Return each of the records below word for word, leaving out the pictures.
** Begin INPUT MATERIAL **
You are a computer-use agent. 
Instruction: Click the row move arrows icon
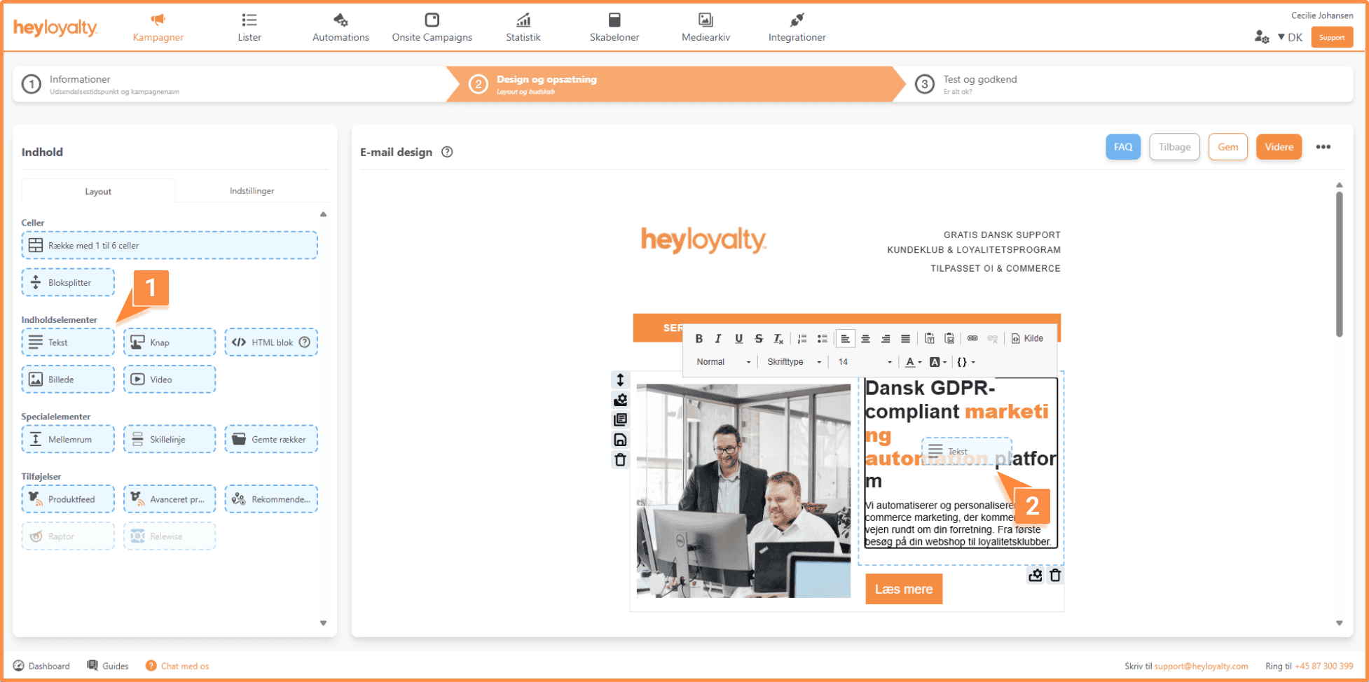620,380
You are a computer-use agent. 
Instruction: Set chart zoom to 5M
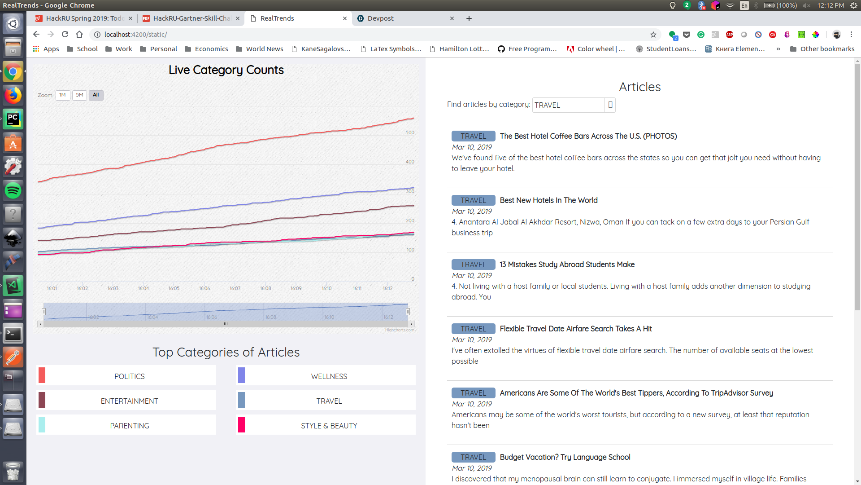(x=79, y=95)
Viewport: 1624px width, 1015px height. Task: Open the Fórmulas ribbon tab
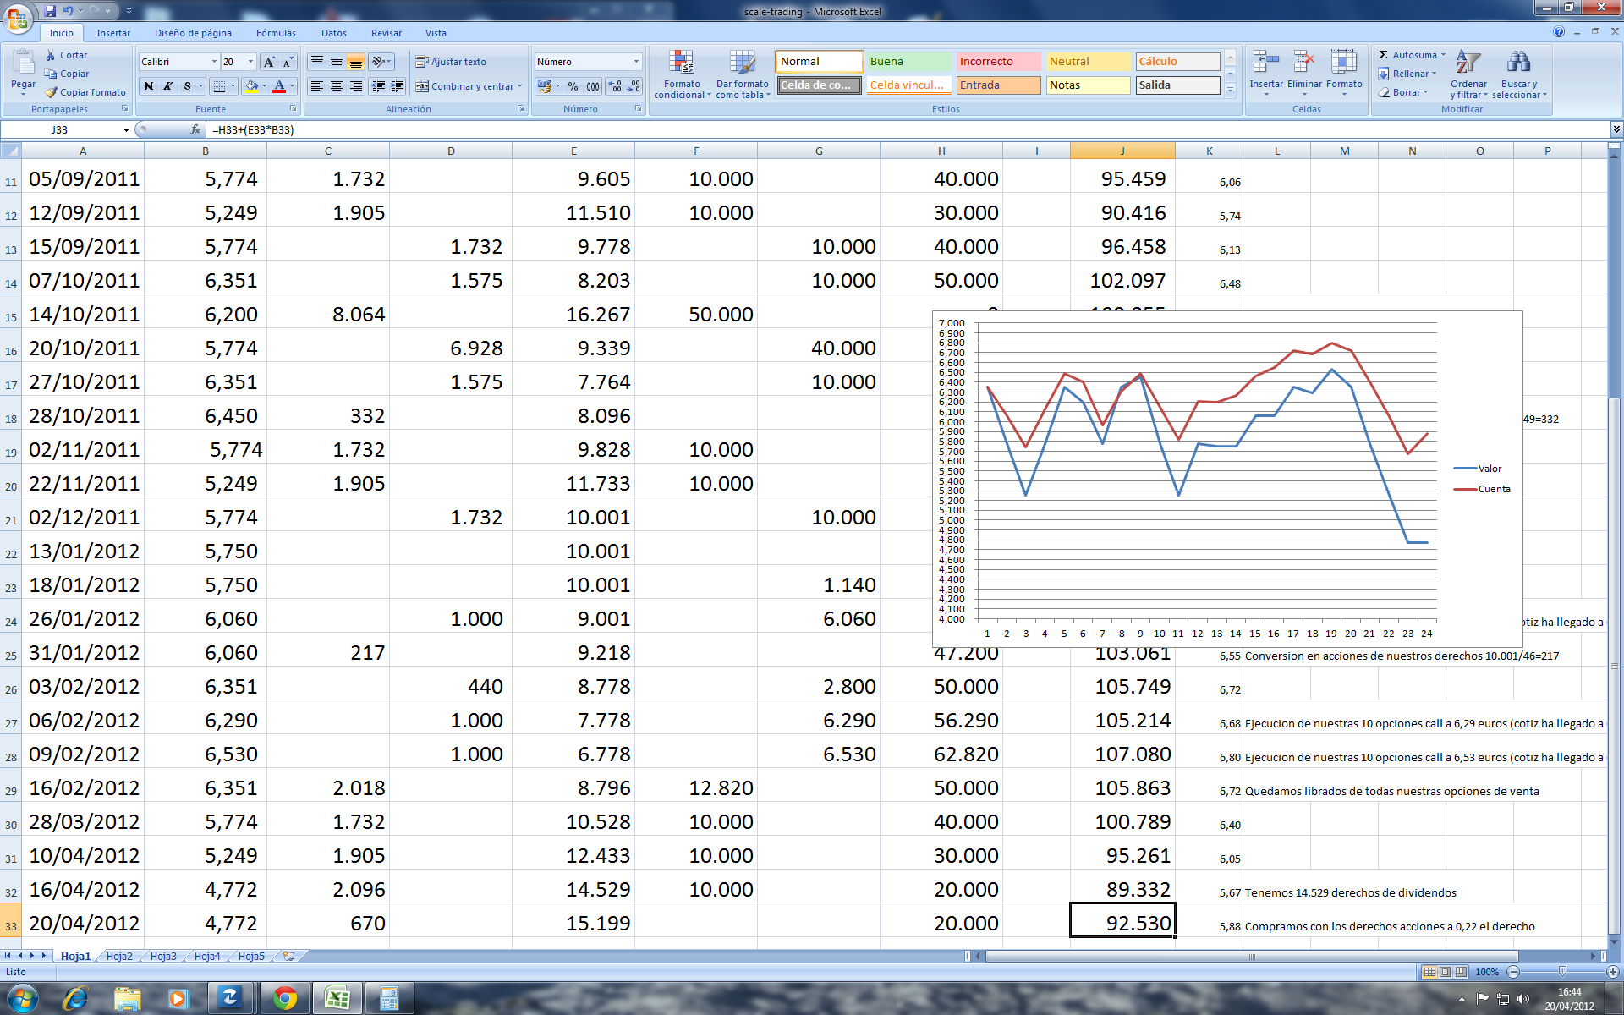tap(276, 33)
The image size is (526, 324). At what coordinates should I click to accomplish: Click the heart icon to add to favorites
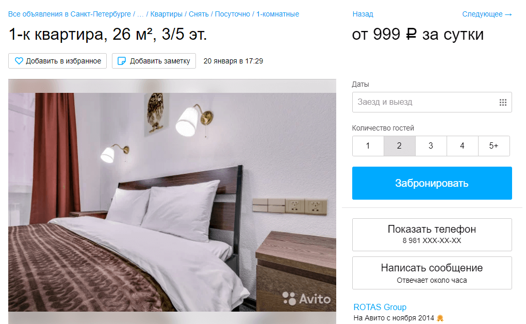[x=19, y=61]
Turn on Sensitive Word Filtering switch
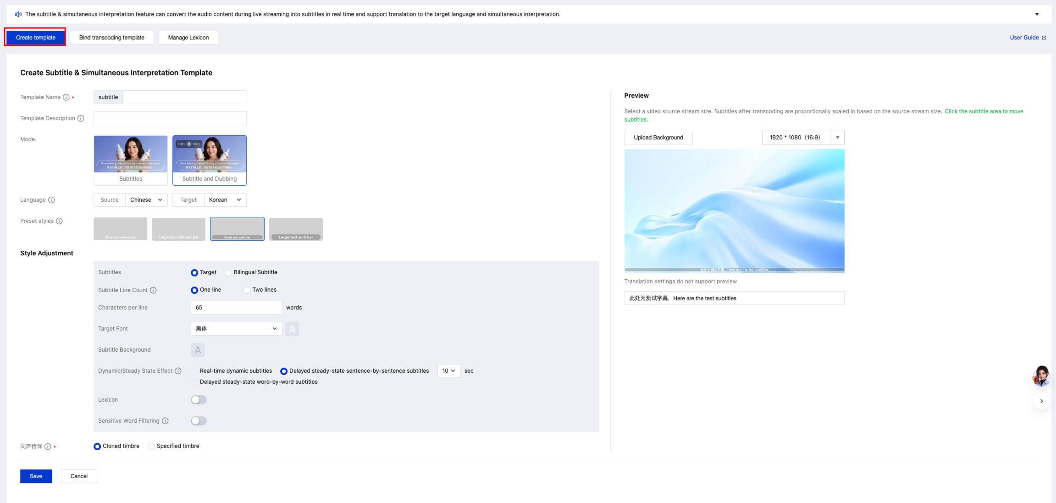1056x503 pixels. (x=199, y=421)
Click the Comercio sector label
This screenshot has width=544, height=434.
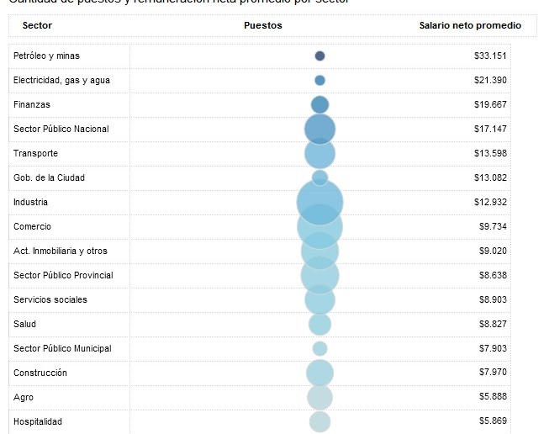click(x=33, y=226)
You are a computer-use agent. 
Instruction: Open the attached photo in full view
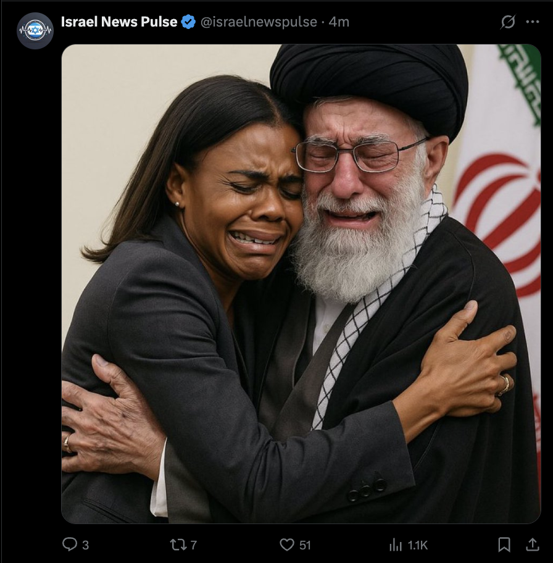301,283
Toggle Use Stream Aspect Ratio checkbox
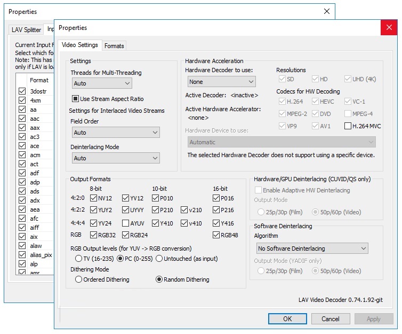 coord(76,99)
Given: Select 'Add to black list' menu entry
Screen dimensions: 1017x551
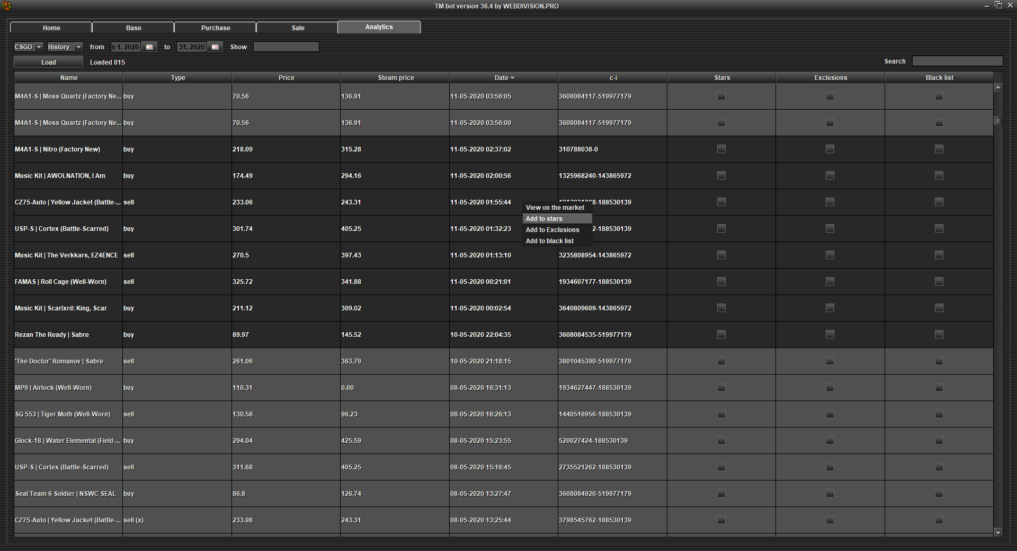Looking at the screenshot, I should coord(549,241).
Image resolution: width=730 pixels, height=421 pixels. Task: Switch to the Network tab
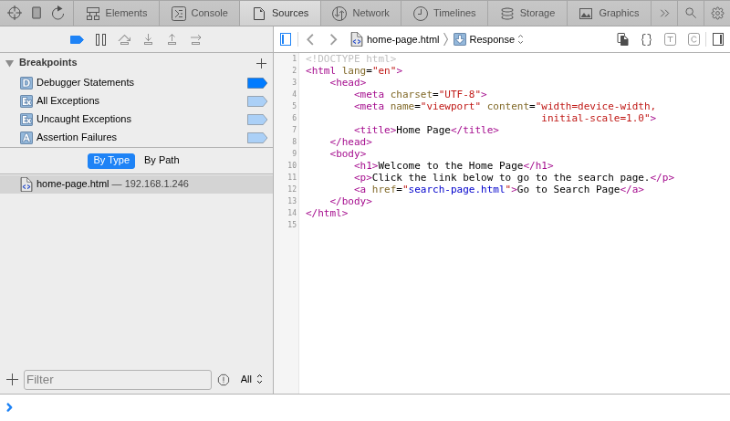click(x=360, y=13)
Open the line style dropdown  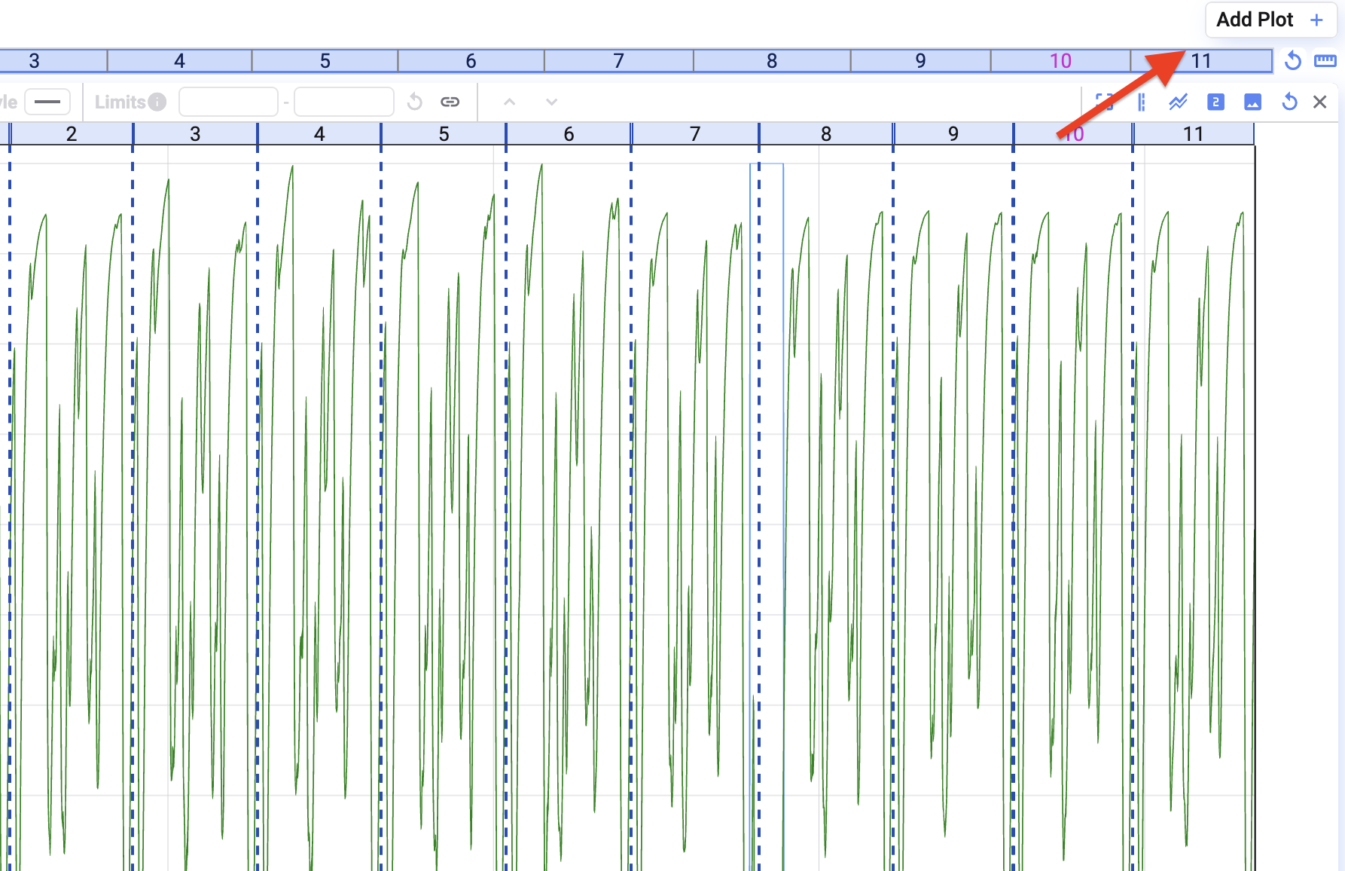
** End INPUT MATERIAL **
ANSWER TO THIS TASK:
You are a computer-use agent. 
Instruction: Click the row move arrows icon
620,380
You are a computer-use agent. 
Instruction: Set chart zoom to 5M
(x=79, y=95)
Viewport: 1624px width, 1015px height. Task: Open the Fórmulas ribbon tab
tap(276, 33)
The image size is (526, 324). At what coordinates should I click to accomplish: Click the heart icon to add to favorites
[x=19, y=61]
Turn on Sensitive Word Filtering switch
1056x503 pixels. (x=199, y=421)
Click the Comercio sector label
This screenshot has width=544, height=434.
click(x=33, y=226)
You are a computer-use agent. 
Instruction: Open the attached photo in full view
301,283
Toggle Use Stream Aspect Ratio checkbox
 coord(76,99)
Given: Select 'Add to black list' menu entry
Screen dimensions: 1017x551
Looking at the screenshot, I should coord(549,241).
Image resolution: width=730 pixels, height=421 pixels. Task: Switch to the Network tab
click(x=360, y=13)
Open the line style dropdown  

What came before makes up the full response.